Le vilain petit canard
Habituellement, être la plus petite de sa famille signifie être la pourrie gâtée. La préférée. Celle sur qui toute l’attention est tournée. Mais pour moi, cette vérité n’est vraie que dans les films. Je suis la plus petite de la famille et je suis invisible.
J’ai trois grandes sœurs. Elles ont 21, 25 et 26 ans. Moi, j’ai 17 ans. Souvent, on me fait comprendre que je n’ai pas mon mot à dire. Quand on parle de l’actualité, ma mère me dit : « T’es trop jeune pour comprendre des choses comme ça. » Même quand je donne mon avis sur des produits pour les cheveux, elle ne m’écoute pas parce que je ne suis pas aussi vieille que mes sœurs.
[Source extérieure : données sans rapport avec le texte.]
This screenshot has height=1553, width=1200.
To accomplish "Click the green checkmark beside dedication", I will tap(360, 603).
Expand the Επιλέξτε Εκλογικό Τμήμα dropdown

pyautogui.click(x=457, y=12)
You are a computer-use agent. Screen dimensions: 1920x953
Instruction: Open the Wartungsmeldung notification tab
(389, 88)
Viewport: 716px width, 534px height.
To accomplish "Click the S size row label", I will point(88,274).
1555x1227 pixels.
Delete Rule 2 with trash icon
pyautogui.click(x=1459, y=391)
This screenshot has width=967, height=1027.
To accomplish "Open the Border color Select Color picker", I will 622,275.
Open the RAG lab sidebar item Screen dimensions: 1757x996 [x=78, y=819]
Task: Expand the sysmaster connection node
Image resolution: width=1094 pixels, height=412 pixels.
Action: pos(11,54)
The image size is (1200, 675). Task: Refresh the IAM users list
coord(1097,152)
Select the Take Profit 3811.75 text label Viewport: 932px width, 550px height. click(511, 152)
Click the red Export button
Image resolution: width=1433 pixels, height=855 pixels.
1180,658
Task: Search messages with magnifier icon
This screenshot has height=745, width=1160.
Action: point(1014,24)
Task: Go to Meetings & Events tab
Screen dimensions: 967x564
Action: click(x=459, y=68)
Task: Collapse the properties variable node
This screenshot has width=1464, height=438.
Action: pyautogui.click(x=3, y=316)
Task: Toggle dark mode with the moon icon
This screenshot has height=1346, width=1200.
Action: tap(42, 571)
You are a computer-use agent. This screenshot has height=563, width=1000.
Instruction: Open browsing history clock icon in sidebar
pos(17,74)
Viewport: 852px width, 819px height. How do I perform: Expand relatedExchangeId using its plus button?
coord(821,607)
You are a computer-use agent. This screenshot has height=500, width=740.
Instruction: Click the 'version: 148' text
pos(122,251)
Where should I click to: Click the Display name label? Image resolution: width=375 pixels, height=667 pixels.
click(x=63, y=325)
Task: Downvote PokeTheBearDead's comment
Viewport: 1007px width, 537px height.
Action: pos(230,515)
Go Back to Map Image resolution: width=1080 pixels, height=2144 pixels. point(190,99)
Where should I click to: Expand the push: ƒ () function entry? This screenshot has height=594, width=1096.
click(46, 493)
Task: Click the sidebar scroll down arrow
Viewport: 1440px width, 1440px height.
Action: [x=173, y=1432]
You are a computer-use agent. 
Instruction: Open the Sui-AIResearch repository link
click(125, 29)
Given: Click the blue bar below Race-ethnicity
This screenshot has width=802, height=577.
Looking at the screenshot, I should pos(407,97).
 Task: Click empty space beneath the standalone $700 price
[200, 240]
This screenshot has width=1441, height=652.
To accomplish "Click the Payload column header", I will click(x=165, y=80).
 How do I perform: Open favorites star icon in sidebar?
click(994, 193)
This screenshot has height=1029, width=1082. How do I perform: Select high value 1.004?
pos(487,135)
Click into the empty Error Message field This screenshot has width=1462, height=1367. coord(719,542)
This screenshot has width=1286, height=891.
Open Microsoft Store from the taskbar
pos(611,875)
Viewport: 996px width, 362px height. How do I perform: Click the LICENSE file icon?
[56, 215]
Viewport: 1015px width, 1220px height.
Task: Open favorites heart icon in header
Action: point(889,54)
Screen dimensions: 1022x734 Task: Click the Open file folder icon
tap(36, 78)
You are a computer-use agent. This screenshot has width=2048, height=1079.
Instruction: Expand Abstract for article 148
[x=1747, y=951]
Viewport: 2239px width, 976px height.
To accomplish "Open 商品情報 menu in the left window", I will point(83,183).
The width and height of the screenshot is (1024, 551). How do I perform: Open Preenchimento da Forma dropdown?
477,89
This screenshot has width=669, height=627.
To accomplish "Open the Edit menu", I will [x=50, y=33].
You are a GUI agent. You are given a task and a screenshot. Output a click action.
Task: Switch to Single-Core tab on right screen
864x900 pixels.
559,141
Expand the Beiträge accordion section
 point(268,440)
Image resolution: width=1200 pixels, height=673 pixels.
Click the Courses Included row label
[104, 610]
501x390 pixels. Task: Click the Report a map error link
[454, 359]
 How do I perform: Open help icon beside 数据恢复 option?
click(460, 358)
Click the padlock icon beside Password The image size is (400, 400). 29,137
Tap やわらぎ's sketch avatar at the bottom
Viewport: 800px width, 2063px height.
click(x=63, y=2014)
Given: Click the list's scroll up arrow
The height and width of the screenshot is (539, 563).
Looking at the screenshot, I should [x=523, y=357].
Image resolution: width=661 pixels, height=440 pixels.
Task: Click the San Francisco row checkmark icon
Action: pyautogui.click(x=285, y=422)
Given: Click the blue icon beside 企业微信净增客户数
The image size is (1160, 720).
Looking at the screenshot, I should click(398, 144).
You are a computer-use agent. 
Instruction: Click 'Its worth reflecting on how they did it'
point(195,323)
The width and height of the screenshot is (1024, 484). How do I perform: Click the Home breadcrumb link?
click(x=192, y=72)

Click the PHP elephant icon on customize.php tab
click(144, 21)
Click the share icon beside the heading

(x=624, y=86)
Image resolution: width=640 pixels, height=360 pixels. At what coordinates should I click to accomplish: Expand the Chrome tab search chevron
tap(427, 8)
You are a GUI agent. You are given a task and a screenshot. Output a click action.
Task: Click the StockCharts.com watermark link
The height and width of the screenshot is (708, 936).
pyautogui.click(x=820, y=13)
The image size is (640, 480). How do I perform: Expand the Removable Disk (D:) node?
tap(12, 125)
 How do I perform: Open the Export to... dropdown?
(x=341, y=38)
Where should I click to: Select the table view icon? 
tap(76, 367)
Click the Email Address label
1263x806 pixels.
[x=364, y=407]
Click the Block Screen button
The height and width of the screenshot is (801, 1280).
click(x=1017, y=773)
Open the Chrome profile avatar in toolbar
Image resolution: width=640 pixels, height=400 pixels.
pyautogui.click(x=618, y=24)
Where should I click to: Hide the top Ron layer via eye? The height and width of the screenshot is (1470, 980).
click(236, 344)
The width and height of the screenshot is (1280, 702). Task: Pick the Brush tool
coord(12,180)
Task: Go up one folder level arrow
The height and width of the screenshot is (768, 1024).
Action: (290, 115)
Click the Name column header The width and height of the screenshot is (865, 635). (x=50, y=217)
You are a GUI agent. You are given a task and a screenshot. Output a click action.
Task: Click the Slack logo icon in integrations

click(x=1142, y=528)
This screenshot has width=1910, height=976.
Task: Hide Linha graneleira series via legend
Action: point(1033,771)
Mes sœurs, elles, ne prennent pas ma défense. Elles sont passées par là. Et elles acceptent que ça se reproduise. Dans ma culture marocaine, on ne peut pas répondre à sa mère.
Le peu de fois où j’exprime ce que je ressens, on me traite de « mal élevée », d’« insolente » ou encore de « fille ingrate ». Mes parents m’ont toujours dit : « À ton âge, je n’osais même pas faire la moitié de ce que tu fais à mes parents. » Je suis très reconnaissante de tout ce que mes parents m’ont donné, de tout ce qu’ils ont sacrifié pour moi. Mais tous les biens matériels au monde ne pourront jamais remplacer des parents absents.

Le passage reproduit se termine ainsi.